**Passage given**
1760-07-16 - Engagement of Emsdorf
Prelude to the engagement
At the end of June 1760, the French Grande Armée, under the command of the Duc de Broglie, proceeded to the invasion of Hesse. At the beginning of July, Broglie instructed the Comte de Saint-Germain to leave Dortmund and to make a junction with his own army. On July 10, the Hereditary Prince of Brunswick vainly attempted to prevent this junction but was defeated at the Combat of Corbach. On the night of July 14, Ferdinand of Brunswick had intelligence that a considerable French brigade under Major-General Baron Glaubitz (6 bns, 1 hussar rgt, some light troops) was on its way from Marburg to Ziegenhain to cover the French field-bakery established at Marburg. Ferdinand detached the Hereditary Prince to take command of 6 battalions which were lying at Fritzlar and to attack this detachment and then to destroy this field-bakery. On the morning of July 15, the prince marched rapidly southward, being joined on the way by Luckner's Hussars and by the 15th Light Horse, which had just arrived from Great Britain. On reaching the vicinity of Ziegenhain, he found that Glaubitz was encamped farther to the west, near the village of Emsdorf. His troops being exhausted by a long march, the prince halted for the night at Treysa. The Hereditary Prince now had an occasion to take his revenge for his defeat at Corbach...
Map and initial deployment
From Speckswinkel, the Hatzbach stream flowed west towards Wohra, in a deep valley through a forest north of Erksdorf. A track of open land, traversed by a few hedges, gently sloped from the Hatzbach to Erksdorf. A forest extended to the north and west of Emsdorf towards the Hatzbach. To the north of the French camp, between Emsdorf and Erksdorf, several streams ran through a swampy valley. An open tract of land occupied the area to the south of the camp.
The French were posted at the mouth of the Hatzbach Valley, fronting to north-east, astride of the two roads that lead from Kirchhain to Fritzlar and to Ziegenhain. Their right lay in rear of the village of Erksdorf, and their left in front of the village of Emsdorf, resting on a forest some 5 km long extending to Allendorf. The camp extended on about 4 km.
The Bercheny Hussards were encamped on the right wing to the south of Erksdorf while the Chasseurs-à-pied d'Origny were posted to the west of this village. Anhalt Infanterie occupied the centre of the camp and Royal Bavière Infanterie the left wing.
There were very few advanced posts to guard the approach of the camp.
Description of Events
On the morning of July 16 1760, the Hereditary Prince advanced from Treysa and picked up the Hanoverian Freytag Jägers, which were on their way to him, and pushed on with his mounted troops only, to reconnoitre the French position. The prince and Major-General Nikolaus Luckner, who was with him, entered the forest, but found neither picquets nor sentries. They pushed forward through the corn-fields to within 1 km of the French camp but saw neither vedettes, nor patrols, nor so much as a main-guard. Furthermore, the village of Erksdorf itself, though within less than 2 km of the camp, was not occupied. They stole back well content with what they had seen.
At 10:00 a.m., not expecting to be attacked, Glaubitz sent one battalion of Royal Bavière Infanterie towards Marburg where it would be assigned to the guard of the field-bakery, thus depleting his left wing. He intended to resume his march towards Jesberg around noon, after distributing provisions to his troops.

**Listed entries**

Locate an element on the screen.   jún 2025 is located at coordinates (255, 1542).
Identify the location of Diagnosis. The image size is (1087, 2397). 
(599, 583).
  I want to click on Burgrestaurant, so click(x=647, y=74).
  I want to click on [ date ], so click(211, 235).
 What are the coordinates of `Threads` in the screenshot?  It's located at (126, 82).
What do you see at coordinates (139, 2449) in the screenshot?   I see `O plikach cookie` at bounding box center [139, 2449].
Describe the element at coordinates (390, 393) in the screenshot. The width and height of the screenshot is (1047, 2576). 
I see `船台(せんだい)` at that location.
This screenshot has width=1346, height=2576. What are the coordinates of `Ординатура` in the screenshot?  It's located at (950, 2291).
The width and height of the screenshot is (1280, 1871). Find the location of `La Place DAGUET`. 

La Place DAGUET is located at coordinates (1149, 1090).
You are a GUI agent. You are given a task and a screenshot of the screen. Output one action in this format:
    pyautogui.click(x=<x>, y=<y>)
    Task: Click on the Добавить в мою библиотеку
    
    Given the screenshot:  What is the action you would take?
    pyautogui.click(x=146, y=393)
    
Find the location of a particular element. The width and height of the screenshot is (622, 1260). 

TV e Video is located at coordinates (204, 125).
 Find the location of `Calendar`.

**The tasks**
(a) In the account of the Engagement of Emsdorf, at what time did Glaubitz send a battalion of Royal Bavière Infanterie toward Marburg?
(b) Quote the Emsdorf account word for word, starting with "There were very" and going on through "they had seen.".

**Answers to the tasks**
(a) At 10:00 a.m.

(b)
There were very few advanced posts to guard the approach of the camp.
Description of Events
On the morning of July 16 1760, the Hereditary Prince advanced from Treysa and picked up the Hanoverian Freytag Jägers, which were on their way to him, and pushed on with his mounted troops only, to reconnoitre the French position. The prince and Major-General Nikolaus Luckner, who was with him, entered the forest, but found neither picquets nor sentries. They pushed forward through the corn-fields to within 1 km of the French camp but saw neither vedettes, nor patrols, nor so much as a main-guard. Furthermore, the village of Erksdorf itself, though within less than 2 km of the camp, was not occupied. They stole back well content with what they had seen.